» Exercise objective
Retype the data exactly. Spelling and punctuation stay as they are.

'''

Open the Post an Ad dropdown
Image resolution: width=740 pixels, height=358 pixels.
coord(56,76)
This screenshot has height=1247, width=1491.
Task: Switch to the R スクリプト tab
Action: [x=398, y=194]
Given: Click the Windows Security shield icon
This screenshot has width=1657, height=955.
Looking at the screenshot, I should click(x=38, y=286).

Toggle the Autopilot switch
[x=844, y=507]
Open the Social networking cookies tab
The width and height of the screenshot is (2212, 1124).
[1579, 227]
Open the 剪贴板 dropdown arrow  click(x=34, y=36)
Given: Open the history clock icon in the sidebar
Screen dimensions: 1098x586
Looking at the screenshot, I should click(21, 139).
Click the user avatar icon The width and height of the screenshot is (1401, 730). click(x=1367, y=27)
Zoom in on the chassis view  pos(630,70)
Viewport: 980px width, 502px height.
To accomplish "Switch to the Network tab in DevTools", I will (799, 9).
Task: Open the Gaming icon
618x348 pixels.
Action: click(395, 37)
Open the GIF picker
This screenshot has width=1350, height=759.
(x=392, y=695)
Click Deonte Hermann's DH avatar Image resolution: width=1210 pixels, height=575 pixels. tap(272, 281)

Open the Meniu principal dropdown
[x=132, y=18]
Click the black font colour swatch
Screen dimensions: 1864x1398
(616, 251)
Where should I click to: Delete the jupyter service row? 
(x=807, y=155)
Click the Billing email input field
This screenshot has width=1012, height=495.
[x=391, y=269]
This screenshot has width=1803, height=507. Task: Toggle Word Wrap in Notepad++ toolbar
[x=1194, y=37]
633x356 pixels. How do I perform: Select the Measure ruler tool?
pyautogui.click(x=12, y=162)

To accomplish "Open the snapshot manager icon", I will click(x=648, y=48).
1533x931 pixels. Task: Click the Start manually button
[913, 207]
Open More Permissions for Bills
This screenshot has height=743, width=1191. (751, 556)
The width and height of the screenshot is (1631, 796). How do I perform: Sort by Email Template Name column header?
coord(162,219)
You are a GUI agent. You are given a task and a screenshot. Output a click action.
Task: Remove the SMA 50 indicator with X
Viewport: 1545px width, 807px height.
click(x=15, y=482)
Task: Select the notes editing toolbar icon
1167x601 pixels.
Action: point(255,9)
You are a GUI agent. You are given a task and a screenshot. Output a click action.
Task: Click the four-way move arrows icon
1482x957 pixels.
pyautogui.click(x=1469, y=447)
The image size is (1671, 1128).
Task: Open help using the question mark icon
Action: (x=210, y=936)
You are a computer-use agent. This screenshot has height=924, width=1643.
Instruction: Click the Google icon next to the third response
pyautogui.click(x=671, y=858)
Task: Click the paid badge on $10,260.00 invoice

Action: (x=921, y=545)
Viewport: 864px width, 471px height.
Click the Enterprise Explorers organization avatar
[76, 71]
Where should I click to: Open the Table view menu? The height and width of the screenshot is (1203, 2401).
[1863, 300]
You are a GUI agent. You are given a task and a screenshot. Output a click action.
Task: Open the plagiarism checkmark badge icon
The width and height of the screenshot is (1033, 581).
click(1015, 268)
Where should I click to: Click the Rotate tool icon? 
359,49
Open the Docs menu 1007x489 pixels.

'''

» Final answer
Open the Post an Ad dropdown
Image resolution: width=740 pixels, height=358 pixels.
coord(56,76)
This screenshot has height=1247, width=1491.
Task: Switch to the R スクリプト tab
Action: [x=398, y=194]
Given: Click the Windows Security shield icon
This screenshot has width=1657, height=955.
Looking at the screenshot, I should click(x=38, y=286).

Toggle the Autopilot switch
[x=844, y=507]
Open the Social networking cookies tab
The width and height of the screenshot is (2212, 1124).
[1579, 227]
Open the 剪贴板 dropdown arrow  click(x=34, y=36)
Given: Open the history clock icon in the sidebar
Screen dimensions: 1098x586
Looking at the screenshot, I should click(21, 139).
Click the user avatar icon The width and height of the screenshot is (1401, 730). click(x=1367, y=27)
Zoom in on the chassis view  pos(630,70)
Viewport: 980px width, 502px height.
To accomplish "Switch to the Network tab in DevTools", I will (799, 9).
Task: Open the Gaming icon
618x348 pixels.
Action: click(395, 37)
Open the GIF picker
This screenshot has width=1350, height=759.
(x=392, y=695)
Click Deonte Hermann's DH avatar Image resolution: width=1210 pixels, height=575 pixels. tap(272, 281)

Open the Meniu principal dropdown
[x=132, y=18]
Click the black font colour swatch
Screen dimensions: 1864x1398
(616, 251)
Where should I click to: Delete the jupyter service row? 
(x=807, y=155)
Click the Billing email input field
This screenshot has width=1012, height=495.
[x=391, y=269]
This screenshot has width=1803, height=507. Task: Toggle Word Wrap in Notepad++ toolbar
[x=1194, y=37]
633x356 pixels. How do I perform: Select the Measure ruler tool?
pyautogui.click(x=12, y=162)

To accomplish "Open the snapshot manager icon", I will click(x=648, y=48).
1533x931 pixels. Task: Click the Start manually button
[913, 207]
Open More Permissions for Bills
This screenshot has height=743, width=1191. (751, 556)
The width and height of the screenshot is (1631, 796). How do I perform: Sort by Email Template Name column header?
coord(162,219)
You are a GUI agent. You are given a task and a screenshot. Output a click action.
Task: Remove the SMA 50 indicator with X
Viewport: 1545px width, 807px height.
click(x=15, y=482)
Task: Select the notes editing toolbar icon
1167x601 pixels.
Action: point(255,9)
You are a GUI agent. You are given a task and a screenshot. Output a click action.
Task: Click the four-way move arrows icon
1482x957 pixels.
pyautogui.click(x=1469, y=447)
The image size is (1671, 1128).
Task: Open help using the question mark icon
Action: (x=210, y=936)
You are a computer-use agent. This screenshot has height=924, width=1643.
Instruction: Click the Google icon next to the third response
pyautogui.click(x=671, y=858)
Task: Click the paid badge on $10,260.00 invoice

Action: (x=921, y=545)
Viewport: 864px width, 471px height.
Click the Enterprise Explorers organization avatar
[76, 71]
Where should I click to: Open the Table view menu? The height and width of the screenshot is (1203, 2401).
[1863, 300]
You are a GUI agent. You are given a task and a screenshot. Output a click action.
Task: Open the plagiarism checkmark badge icon
The width and height of the screenshot is (1033, 581).
click(1015, 268)
Where should I click to: Click the Rotate tool icon? 
359,49
Open the Docs menu 1007x489 pixels.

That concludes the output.